ドッペルゲンガー6-2
6-2.
「大丈夫、弘くん? 」
そう尋ねる沙織の顔はどこか悲し気で、心配で仕方ないというようなものだった。
「あっ、うん。ドッペルゲンガーなんているわけ、ないじゃないか。」
そう言い切る弘の声にはいつもの陽気さなど微塵も感じられない。誰がどう見ても空元気そのものである。
二人は弘の家の近くにあるファミリーレストランへと来ていた。店に入って頼んだハンバーグステーキは半分だけ残っていて白い油の塊が表面にまばらに浮いている。

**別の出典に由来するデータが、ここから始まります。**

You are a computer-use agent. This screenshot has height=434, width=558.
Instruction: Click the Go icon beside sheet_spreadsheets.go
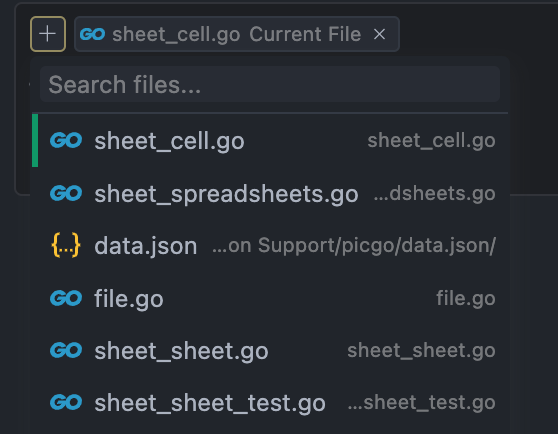(x=66, y=193)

フォークを握ったままの弘は目の前に沙織がいるというのに、どこか上の空である。
「そうだよ、きっと私や瞳が見た人は弘くんによく似た誰かなんだよ。ドッペルゲンガーなんておとぎ話の存在なんだから。」
そう言いながら沙織が弘の不安を解いてあげようとするも弘の耳には届いてはいても右から左へと流れてしまっているように彼の脳までは届かないでいる。
もうこの話はやめようと大学であった面白い話や、昨日見たテレビの話、それから夏休みにどこに行こうかと沙織が話を変えては見る者の沙織の声は心ここにあらずな弘の脳まで届くことなくまたしても浮かない返事が返ってくるばかり。
「もう帰ろうか。」
抑揚のない声で弘がそういうと伝票を手に取り立ち上がった。
そういってレジへと歩く彼の背中があまりにも小さく見えて沙織は何も声をかけることができなかった。